Вместо хозяина на вопрос ответил сам Фрэзер:
– Это священник. Коли он тут, значит, этот человек при смерти.
Грей набрал в грудь воздуха; он стремился сохранить присутствие духа при встрече с чем угодно.
– Значит, мы не можем терять времени, – уверенно заявил он и сделал первый шаг по лестнице, скрипнувшей под его сапогом. – Вперед!
Загадочный бродяга скончался на заре. За одну руку его держал Фрэзер, за другую – священник. В момент же, когда священник склонился над умирающим и принялся бормотать что-то по-гэльски и по-латински, а затем проводить какие-то папистские обряды, Фрэзер откинулся на табурете с закрытыми глазами, но не отпустил небольшую костлявую кисть.
Могучий горец провел всю ночь возле умирающего странника, шепча ему слова утешения. Вставший в углу, чтобы не пугать никого своим мундиром, Грей был растроган подобной деликатностью и заботой.
Наконец шотландец осторожно опустил усохшую руку покойного на грудь и сделал те же движения, что и священник: провел рукой надо лбом, сердцем и обоими плечами, изобразив таким образом в воздухе крест. После чего открыл глаза и встал, чуть не задев потолочные балки головой, затем кивнул майору и стал спускаться по лестнице.
– Сюда.
Грей указал на дверь трактира, ночью пустого. Сонная служанка развела для них огонь в камине, подала хлеба и эля и вновь оставила их вдвоем.
Майор дал Фрэзеру время поесть и, лишь выждав, спросил:
– Так что же, мистер Фрэзер?
Шотландец опустил на стол оловянную кружку и утер рот ладонью. Несмотря на бессонную ночь, он выглядел собранным и аккуратным; его усталость выдавали лишь темные круги под глазами.
– Что сказать, господин майор, в его речах, по-моему, было немного смысла, – начал узник, перешедший сразу к делу. – Слово в слово же несчастный сказал вот что.
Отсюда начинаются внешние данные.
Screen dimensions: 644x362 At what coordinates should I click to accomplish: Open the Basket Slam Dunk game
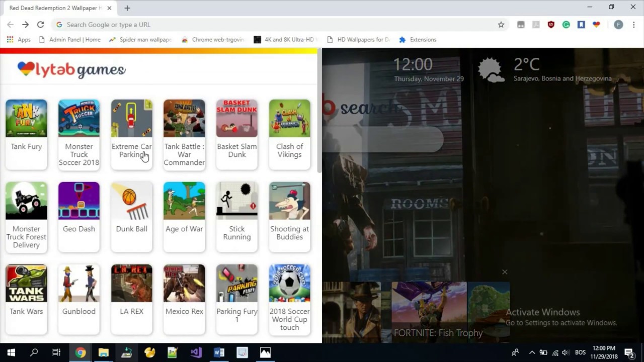(x=236, y=119)
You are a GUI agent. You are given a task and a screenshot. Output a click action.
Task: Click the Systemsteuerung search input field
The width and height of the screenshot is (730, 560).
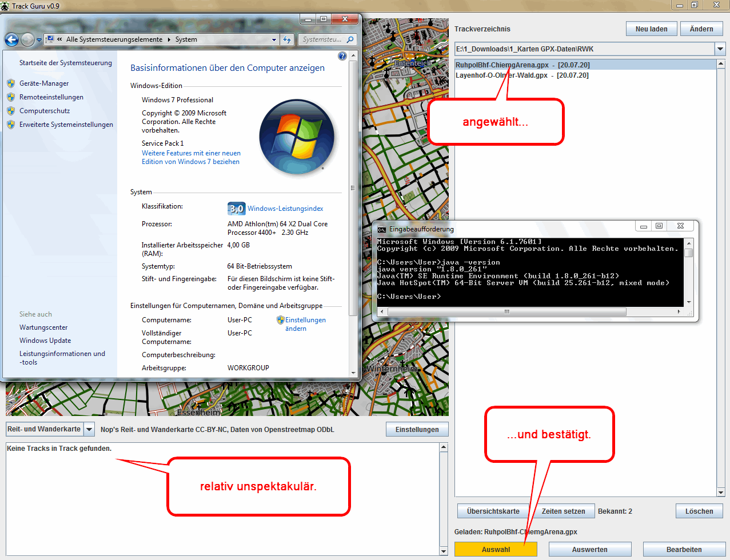point(322,39)
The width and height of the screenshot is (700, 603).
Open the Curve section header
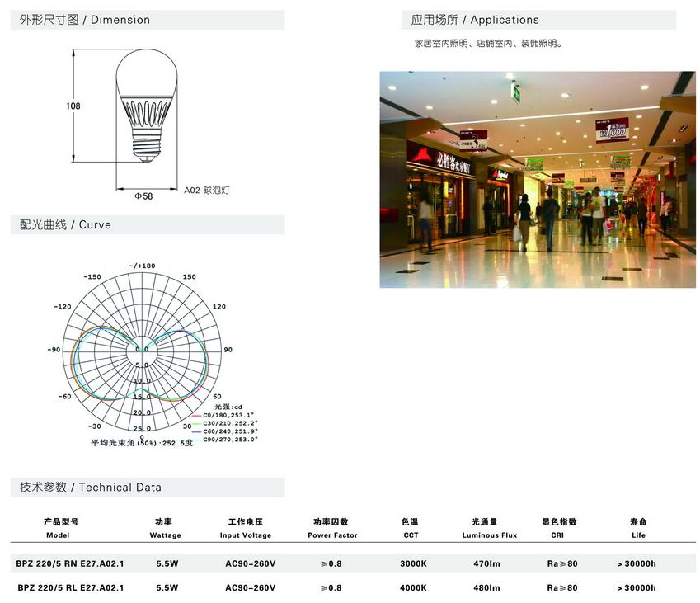point(66,224)
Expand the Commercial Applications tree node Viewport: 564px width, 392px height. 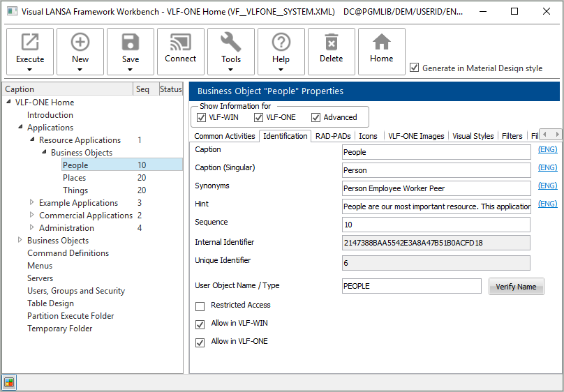click(31, 216)
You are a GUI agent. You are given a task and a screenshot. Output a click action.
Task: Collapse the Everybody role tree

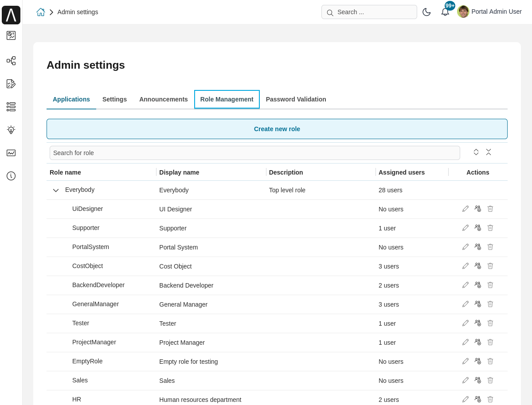pyautogui.click(x=56, y=190)
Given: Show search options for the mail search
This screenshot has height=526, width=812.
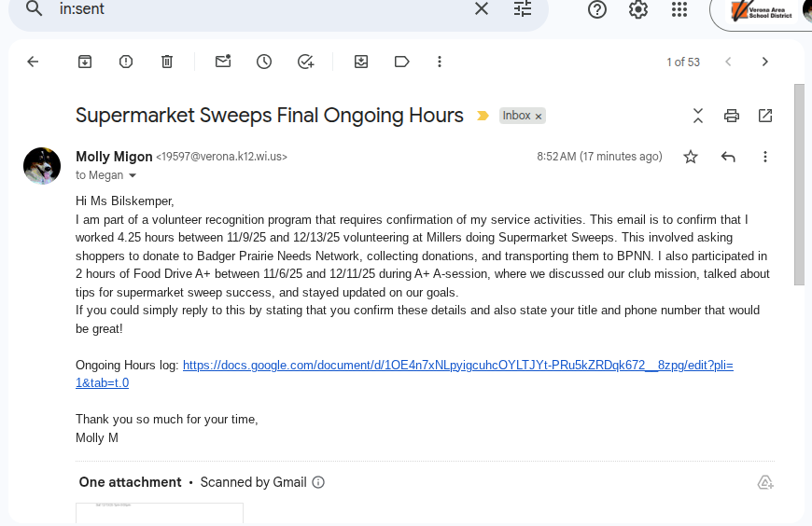Looking at the screenshot, I should [x=523, y=9].
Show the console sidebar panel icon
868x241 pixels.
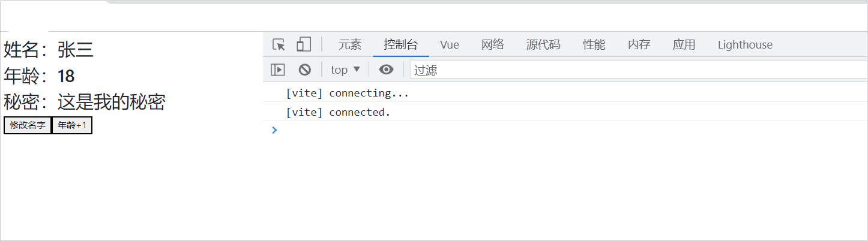tap(278, 70)
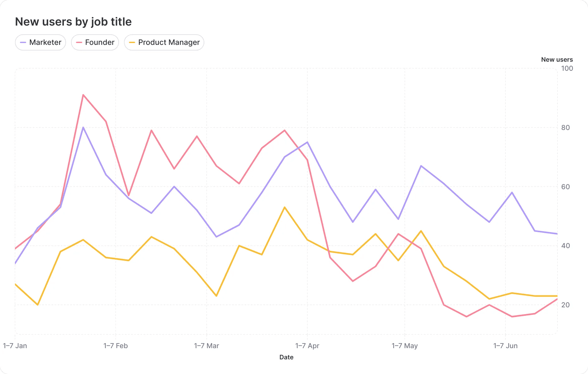Toggle the Product Manager legend pill
The height and width of the screenshot is (374, 588).
tap(164, 42)
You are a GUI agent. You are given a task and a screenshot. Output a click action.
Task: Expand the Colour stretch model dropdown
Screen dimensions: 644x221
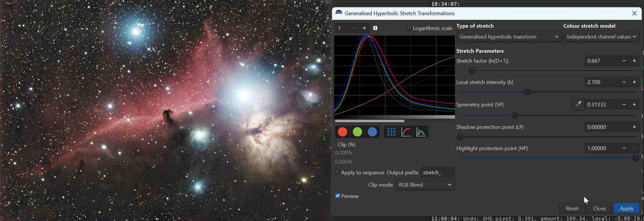click(x=601, y=37)
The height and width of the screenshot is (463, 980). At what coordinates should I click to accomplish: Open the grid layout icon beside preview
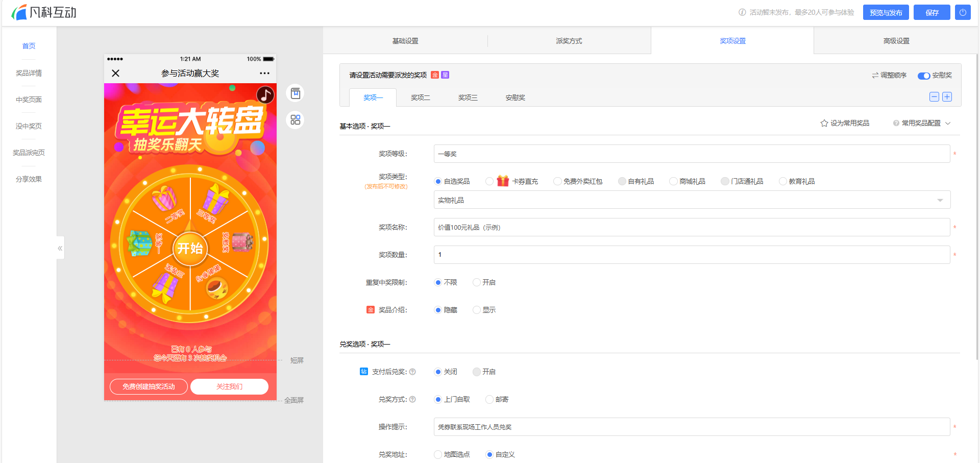point(295,120)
И Фрэзер заговорил. Он произносил слова медленно и тщательно, останавливаясь, чтобы поточнее вспомнить произнесенное или объяснить тот или иной гэльский оборот. Разочарование Грея нарастало. Шотландец был совершенно прав: ничего существенного в сказанном не было.
– Белая колдунья? – неожиданно прервал он Фрэзера. – Он сказал «белая колдунья»? И «тюлени»?
Похоже, эти слова тоже оказались частью бреда, но они привлекли его внимание, он сам не понимал чем.
– Ну да, сказал.
– Повторите эти места, – приказал Грей. – Так точно, как только можете. Пожалуйста, – добавил он.
Майор внезапно понял, что в обществе Фрэзера ему хорошо, и сам этому удивился. Не исключено, впрочем, что причиной такого состояния стало обычное утомление, поскольку после ночного бодрствования у смертного одра обычные реакции и чувства не могли не притупиться.